The Economics of Immigration
The immigration debate has been bubbling below the surface for years. Every now and then our esteemed representatives in Washington get serious about rationalizing the chaotic patchwork gauntlet that confronts new arrivals. It is a delicate dance for the two national parties. The key political objective if you are aRepublican or Democrat is to ensure that if the millions of illegal immigrants become legal voters then they will arrive at the polling place with kind thoughts about you and your brethren.
The other tricky part in welcoming these new citizens is ensuring that current citizens don’t get upset about the increased competition. The natural human tendency is to pull up the economic ladder once you’ve ascended to the top. So we see the odd machinations of the trade unions that are happy to have more immigrants so long as they’re well compensated union members.
Before I get much further with this and in the interest of full disclosure please note that all four of the author’s grandparents found their way here via that famous redoubt in New York harbor, Ellis Island.
With the exception of the moral outrage of slavery, one of the common features of U.S. immigrants from all eras is that they are risk takers. If they had been on top of the heap in the old country the probability of them picking up stakes and willingly heading into the uncertainty of the new world would be close to zero. Sure we got our fair share of dukes, earls, and shahs and but they usually arrived only after life hit a decidedly rough patch back home. It is those other millions that greatly enhanced our economic gene pool.
Consider a country that for three hundred years has attracted the most aggressive, creative, hungry risk-takers from every corner of the earth. Is it any wonder that Americans work with a single-minded focus on their pursuit of life, liberty and happiness? Isn’t it always the newest arrivals that are the most intent on success? And just when those third generation descendants of the original wealth creators are ready to inter-marry themselves into a sedentary ignominy, a new wave arrives to push them off their perch and take the lead into the future.
National economies are pretty simple. For all their complexity, billions of transactions per day guided by Adam Smith’s invisible hand and the much more visible hand of government, they boil down to a combination of workers, capital and technology. As these three elements change and adjust to each other over time the national output or GDP can grow or shrink. The size and quality of the population – what economists refer to as “human capital” – is a critical growth factor.
What happens to the pool of human capital in the U.S over time? As the chart nearby portrays, the number of potential workers in the 45-60-age cohort actually declines over the next 12 years. That matters because their years of experience make that cohort the most productive.

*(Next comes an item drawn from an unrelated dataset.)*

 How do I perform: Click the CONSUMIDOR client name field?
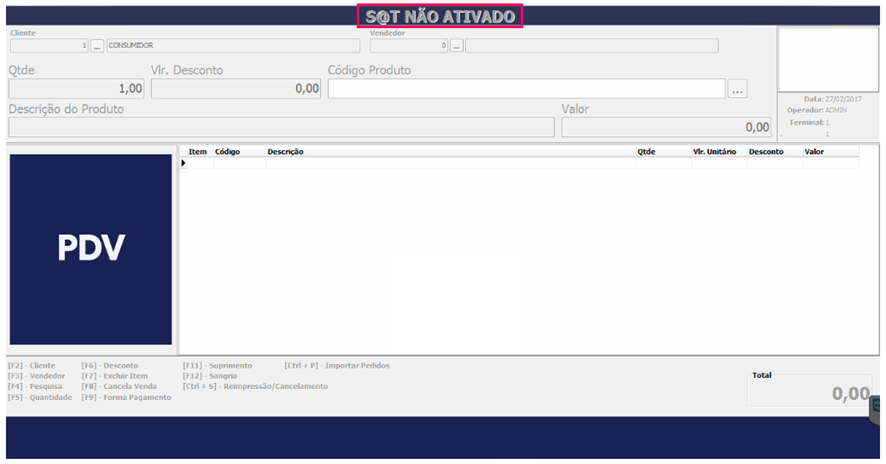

Since GDP is a function of the number of people working and their productivity, increase one or the other and GDP will grow. The U.S. GDP is about $15.7 trillion in current dollars and productivity has been increasing an average of 2 percent per year since 1980. We have 144 million workers generating about $109,000 per person in output each year. If we return to a normal growth trajectory of 3.3 percent, GDP should rise to $24 trillion by 2025.
That 45-60 demographic gap means we will miss that target by a whopping $3-4 trillion (ceteris paribas). Some analysts have already pointed to this problem as a component of the current economic malaise.
The bottom line is that we need to add 1.5 million additional productive workers per year just to meet our normal expectations for economic growth. Or productivity has to jump dramatically.
After 45 years we now know that Paul Ehrlich’s math in The Population Bomb lost its relevance due to new technology and his rather simplistic assessment of human behavior. Despite that, the zero-growth mantra is still popular among environmentalists and other groups. But rarely does anyone actually consider what zero growth looks like.
The problem is that the distribution of a zero-growth population is not even. The youngest cohort shrinks rapidly while the upper age brackets expand (see the geezer spike in the graph for 2045). Zero growth means a smaller work force and shrinking GDP. As demand shrinks, prices and wages fall. Lower tax rolls result in reduced services and entitlements at a time when the aging population needs them most. Detroit is a perfect example, but here we’re thinking more about Japan, Russia and even Germany. All are expected to lose 10 to 30% of their population by 2050.
Alan Greenspan repeatedly warned our befuddled and largely innumerate congressmen that the economy would need to create assets at a prodigious rate to generate the wealth necessary to support all those boomers in the retirement lifestyle that they anticipate.
Fortunately the solution is simple. We just need to recruit an additional 1.5 million working age people from other countries every year for the next 12 years. The public policy question is – which ones?